Restaurant stocks have been among the hardest hit from the COVID-19 shutdown. As governments ordered restaurants to stop seating customers, the market responded by whacking the stocks.
Imagine you are a shareholder in Ruth’s Hospitality, the parent company of the Ruth’s Chris Steak House chain. The stock was almost obliterated in a month, falling from a closing high of $23.83 on Feb. 20 to a shocking intraday low of $2.32 on March 18, a 90% loss. Other restaurant stocks were hit almost as hard. Bloomin’ Brands, owner of Outback Steakhouse and several smaller chains, dropped from a closing price of $22.95 a share on Feb. 20 to a dismal intraday low of $4.54 on March 17. Even the high-flying chicken wing superstar Wingstop saw its stock cut in half in the span of a month.
Not surprisingly, all three stocks have bounced back in a big way.
|Stock||Closing Price Feb. 20||Intraday Low March 18||Closing Price April 9|
|Ruth’s Hospitality (NASDAQ:RUTH)||$23.83||$2.32||$8.69|
|Bloomin’ Brands (NASDAQ:BLMN)||$22.95||$5.00||$9.12|
Bottom-fishers have already seen big rewards for jumping in during those dark days. Over the last month, shares of Bloomin’ Brands and Wingstop have doubled off their lows, and Ruth’s Hospitality stock has almost quadrupled. Can these stocks keep climbing? What will the rest of 2020 bring? Let’s dig in.
Why did the market smack this dominant chicken wing franchise?
It’s actually surprising that Wingstop fell as much as it did. This is not an expensive dine-in steak house. It’s a takeout joint where you go to get amazing wings. And yet its stock plunged along with the rest of the restaurant sector. In retrospect, all that market negativity was pure speculation. The chain remained open for takeout. Indeed, 80% of its business is based on takeout. So why would the quarantine affect its sales? People still have to eat, right?
Sure enough, the king of wings just gave us a peek at its first-quarter numbers, and the chain is crushing it. Same-store sales grew almost 10% for the quarter, despite the shutdown. This business has been almost completely unscathed by COVID-19.
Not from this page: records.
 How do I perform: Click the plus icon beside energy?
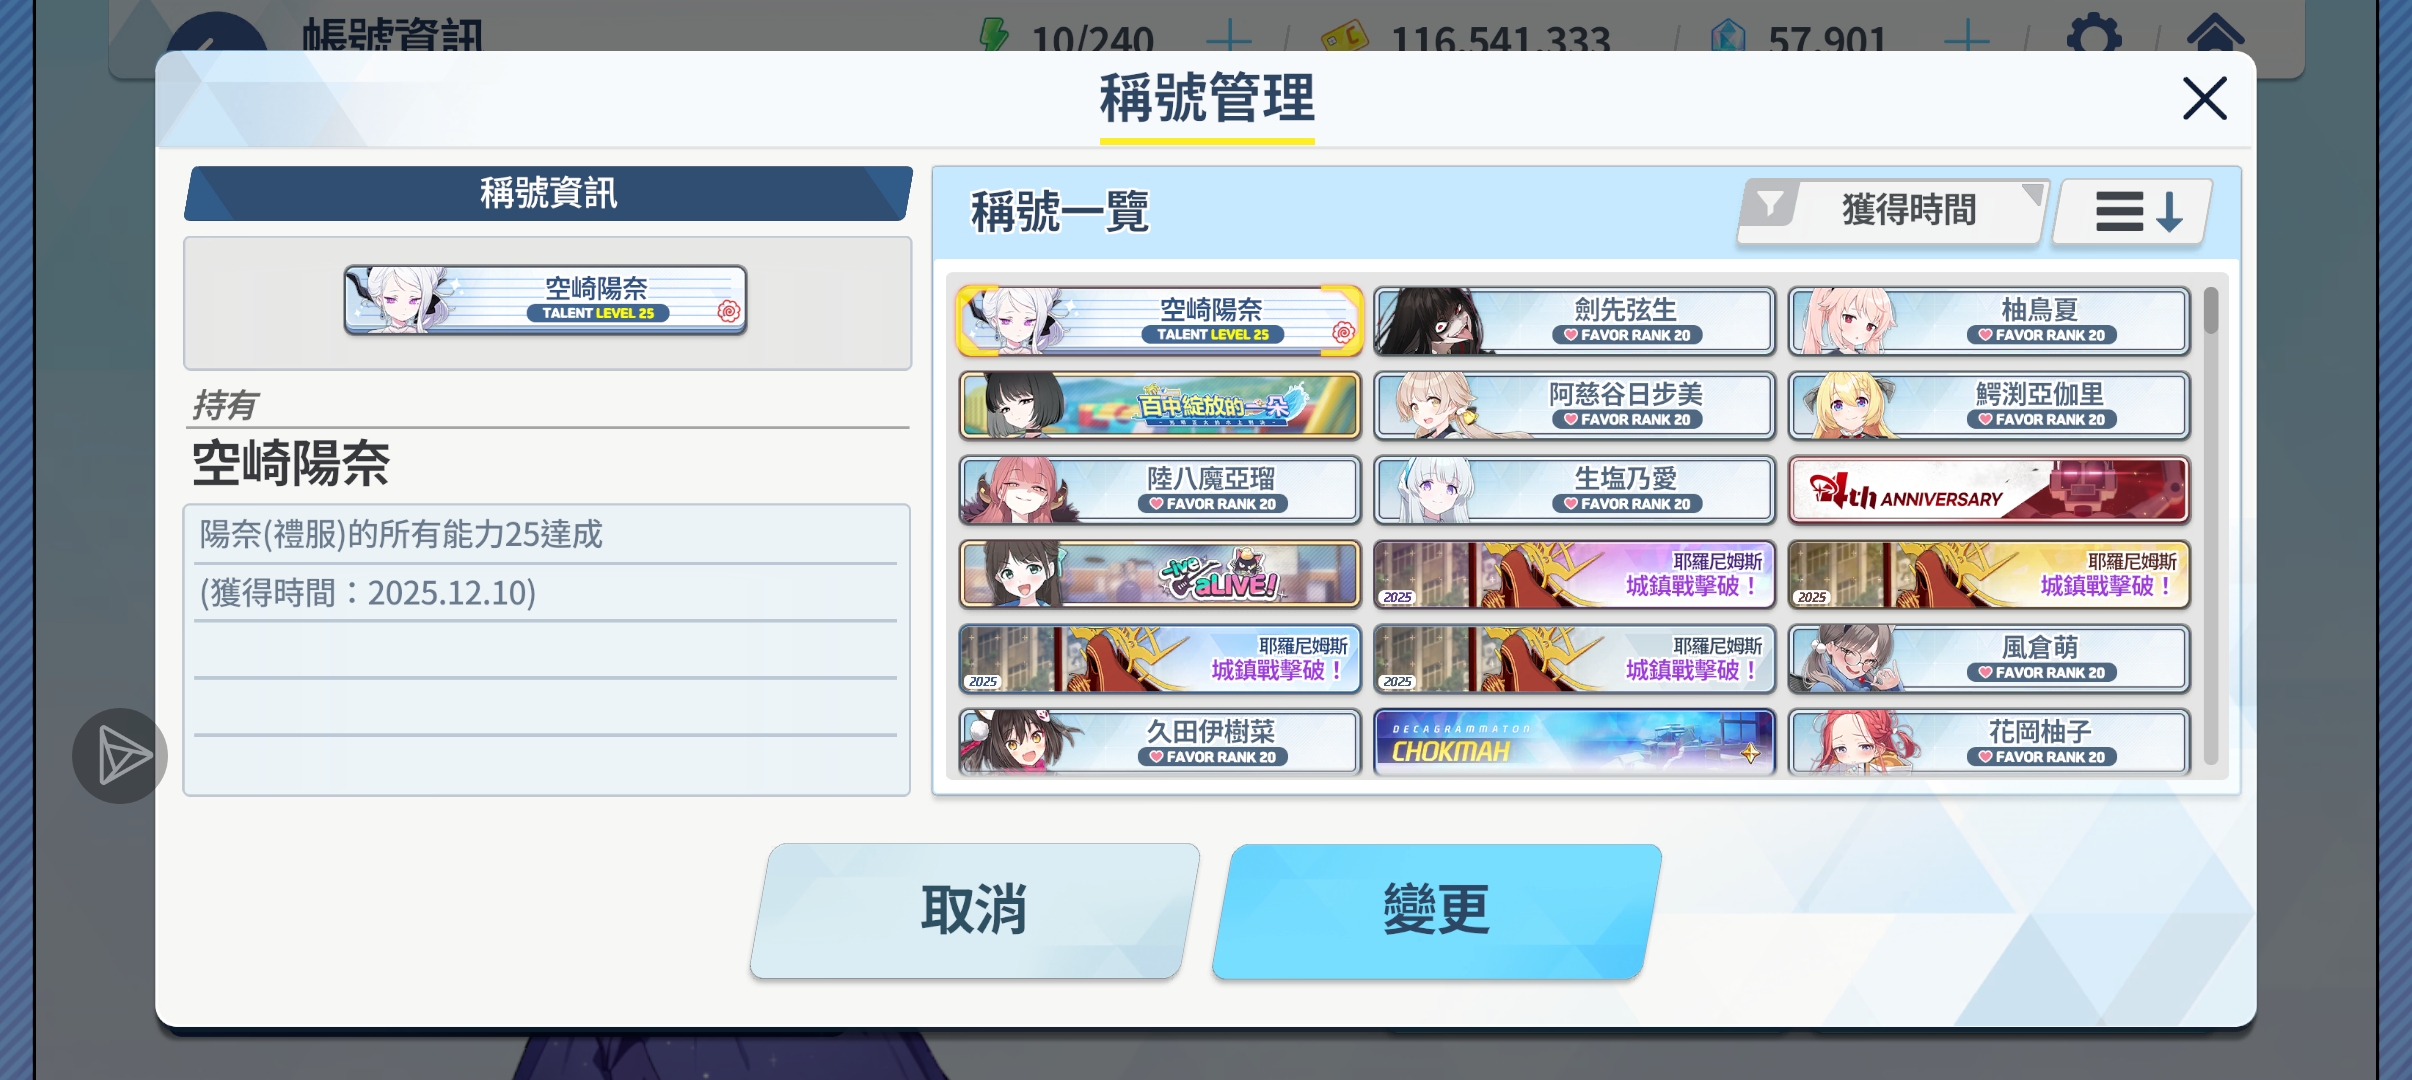(1229, 38)
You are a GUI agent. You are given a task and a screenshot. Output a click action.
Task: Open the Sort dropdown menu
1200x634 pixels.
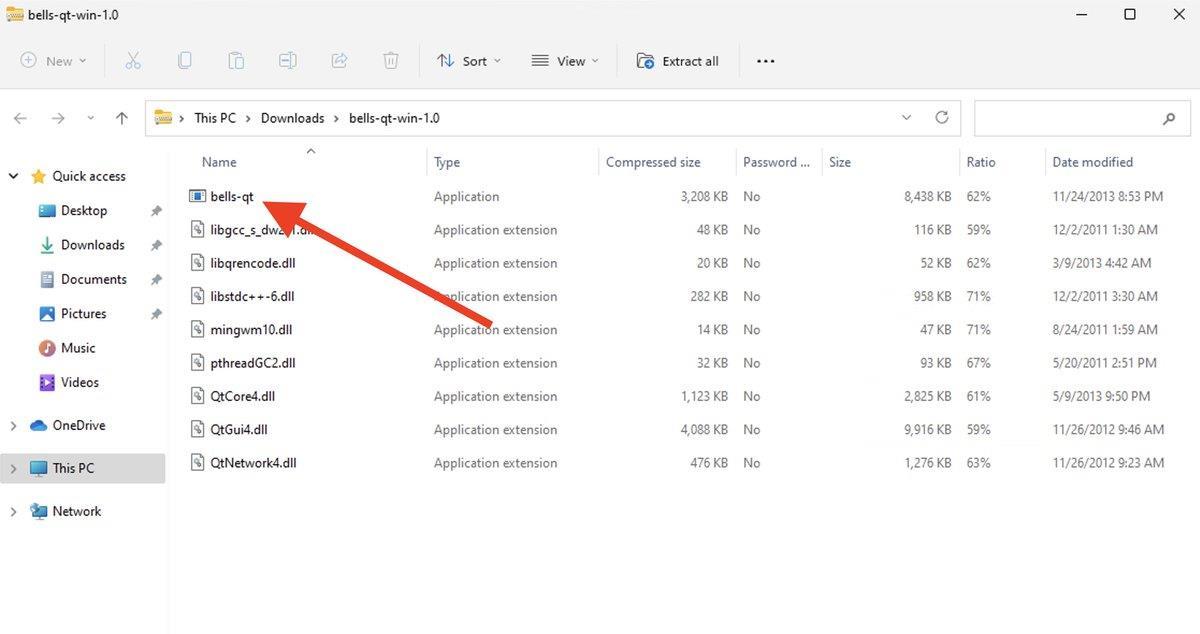coord(469,61)
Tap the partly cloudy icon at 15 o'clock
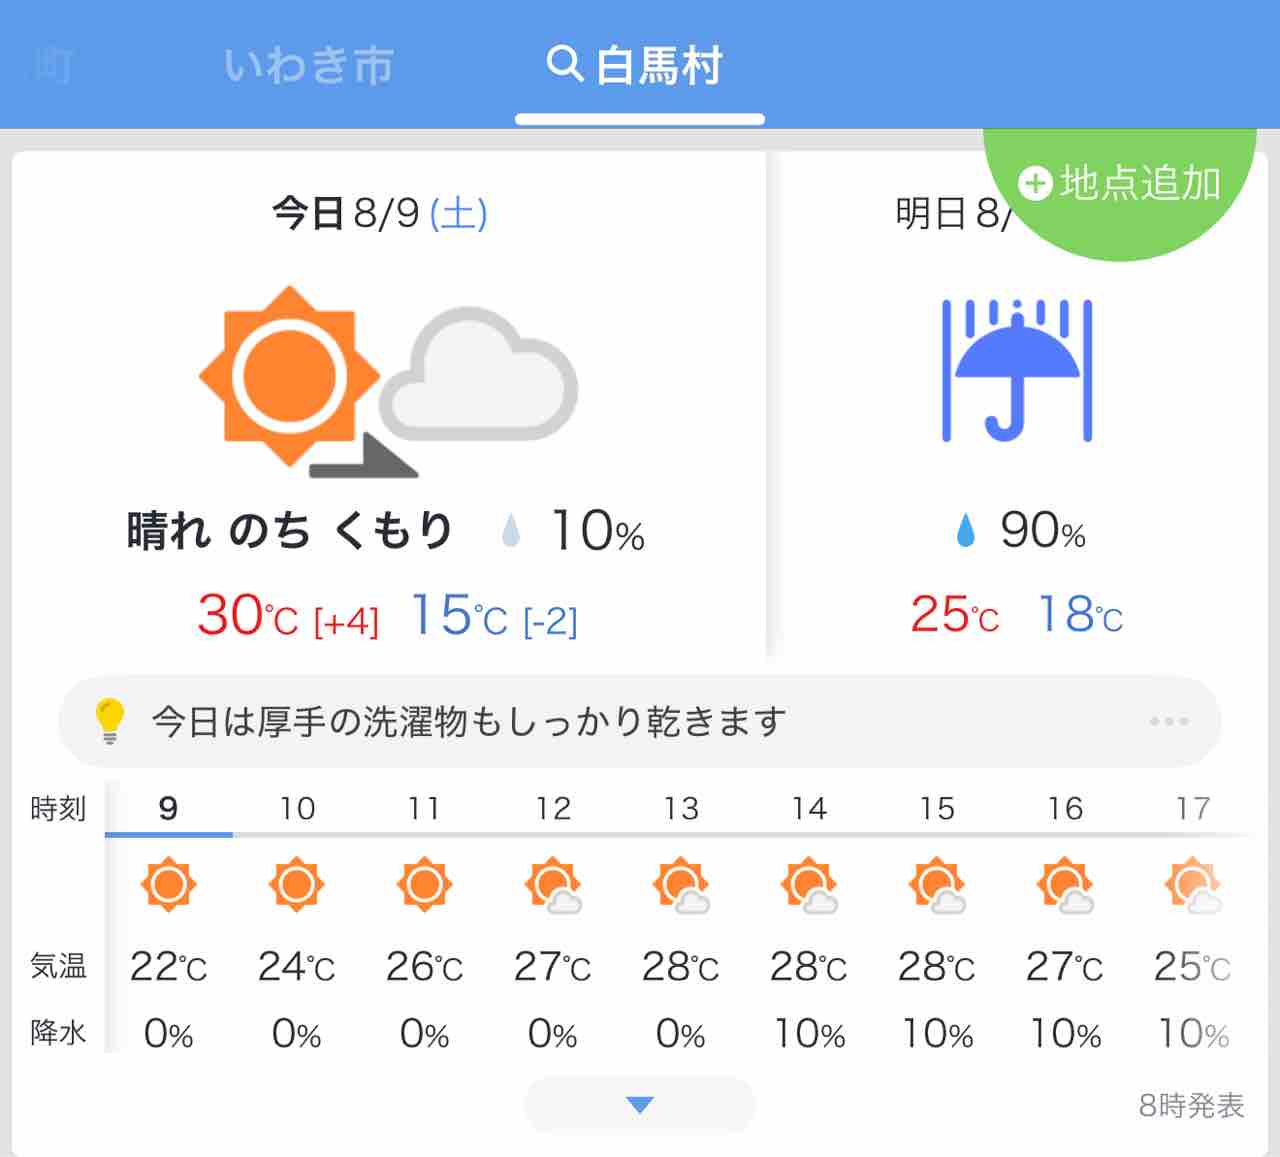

Wingstop has over 1,300 locations worldwide, and has been opening more than 130 restaurants a year. The ultimate plan is to get to 6,000 locations worldwide. “Chicken is the most popular protein around the world,” said CEO Charlie Morrison in a 2018 interview with The Associated Press. “It’s a very easy product to take globally.”
The fast-food chain is highly popular with millennials. The rapper Rick Ross owns a reported 30 Wingstop franchises, primarily in the South. He’s a vocal supporter of the brand, often rapping about his favorite flavor (lemon pepper).
The stock has more than quintupled from its 2015 IPO price of $19. That easily stomps the S&P 500, which has risen 34% in that time frame. While the shares are not cheap, this is a very strong fast-food concept with a lot of room to grow.
Steak houses are ramping up
While the most valuable restaurant stocks are fast-food concepts that have low prices and enjoy frequent patronage, in the short term, upscale steak houses could benefit the most when our economy reopens for business. Shares of steak house chains had an absolutely dreadful March. Consider that even though Bloomin’ Brands stock has doubled off its low, and Ruth’s Hospitality has almost quadrupled off its bottom, both stocks are still down more than 50% from the highs set back in February.
Indeed, both stocks are trading in lockstep. That’s because the COVID-19 pandemic is by far the most relevant criterion for these stocks at the moment. An investment in Ruth’s Hospitality or Bloomin’ is as much a call about COVID-19 as it is about the steak house chains. If you’re buying the steak houses, you’re also confident that our society will get back to normal sooner rather than later.
Last week, shares of Ruth’s Hospitality and Bloomin’ Brands both surged more than 50%, on the hope that restaurants will start to reopen in a few weeks. If that hope is dashed, the stocks will crater (again). But if the optimists are right, the stocks could easily continue rising, maybe all the way to historic price levels (roughly a double from here).
Investors who are still pessimistic about COVID-19 — and who believe social distancing might be a new normal for our society — ought to steer clear of the steak houses. If you don’t see anybody having a night on the town in 2020, don’t invest here. But you may very well want to buy shares of Wingstop. Because people need food, even in a pandemic. And takeout is their business.